_作業内容_
**1.** 岩屋外務大臣の会見記録から、「米国の関税措置に関する日米協」で始まり「議が続けられているわけです。」に至るまでの部分をそのまま書き出してください。
**2.** 岩屋外務大臣の会見記録によると、ラザリーニUNRWA事務局長が訪日している期間はいつからいつまでですか。
**3.** 岩屋外務大臣の会見記録を、最後の文の後から引き継いで書き進めてください。

_提示本文_
· · · · ·
記者会見
岩屋外務大臣会見記録
(令和7年5月27日(火曜日)13時57分 於:本省会見室)
冒頭発言
ラザリーニUNRWA事務局長との会談
【岩屋外務大臣】冒頭、一つ御報告がございます。
5月26日から28日まで、国連パレスチナ難民救済事業機関(UNRWA)のラザリーニ事務局長が訪日されています。私(岩屋大臣)も、本日、これから会談を行う予定です。
ガザの危機的な人道状況の改善と、人道支援が可能な環境が持続的に確保されることが急務です。今回の会談では、UNRWAのガバナンス改善の取組状況を伺うとともに、パレスチナ難民の支援のための国際的な連携に共に取り組んでいくことを確認したいと考えております。
冒頭、私(岩屋大臣)からは以上です。
日米関税協議
【NHK 谷井記者】日米の関税交渉についてお伺いします。今週末にも、赤澤大臣とベッセント財務長官の会談が行われる見込みです。また、来月半ばには、G7サミットに合わせて日米首脳会談の開催も調整される見通しとなっています。経済への影響が広がることも懸念されている中で、こういったG7の機会も含めて、いつごろ関税交渉の合意を目指すべきとお考えになるか、お考えをお聞かせください。
【岩屋外務大臣】23日には、日米首脳電話会談が行われまして、石破総理は日米でウィン・ウィンの関係を築いていこうという点について、トランプ大統領と確認し、いろいろな意識を共有した実感を改めて持ったと述べておられます。そういう意味では、お互いに率直に議論することができる信頼関係が築けてきたのかなと、私(岩屋大臣)も感じているところです。
米国の関税措置に関する日米協議を、いつまでにまとめるかというお尋ねでしたけれども、この段階で予断を持ってお答えすることは差し控えたいと思います。日米間では、双方が建設的かつ率直な協議を行って、可能な限り早期に、首脳間で合意し発表できるようにしようということで一致しておりますので、今そこに向かって、様々、協議が続けられているわけです。
大事なことは、日米双方にとって利益になる合意を実現するということであり、早期に合意を実現するということを優先するあまり、日本の国益を、結果、損なうものであってはならないと考えております。
· · · · ·
_元資料_
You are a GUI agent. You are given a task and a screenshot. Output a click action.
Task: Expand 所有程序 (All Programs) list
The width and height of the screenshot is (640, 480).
· · · · ·
_記述回答_
**1.**
米国の関税措置に関する日米協議を、いつまでにまとめるかというお尋ねでしたけれども、この段階で予断を持ってお答えすることは差し控えたいと思います。日米間では、双方が建設的かつ率直な協議を行って、可能な限り早期に、首脳間で合意し発表できるようにしようということで一致しておりますので、今そこに向かって、様々、協議が続けられているわけです。

**2.** 5月26日から28日までです。

**3.**
今申し上げた日米首脳電話会談の際に、G7の機会に、対面での会談を楽しみにしている旨述べられて、これに対してトランプ大統領から、同様に楽しみにしているという発言があったと承知しております。程なく、また次の閣僚級会合がセットされると思いますけれども、6月のG7サミットの機会に、あり得るべき日米首脳間の接点も視野に入れて、閣僚間で緊密に協議していくことになったと承知しております。
いずれにしても、今申し上げたような方針・考え方に基づいて、政府一丸となって、今後とも、最優先かつ全力でこの課題に取り組んでいきたいと考えております。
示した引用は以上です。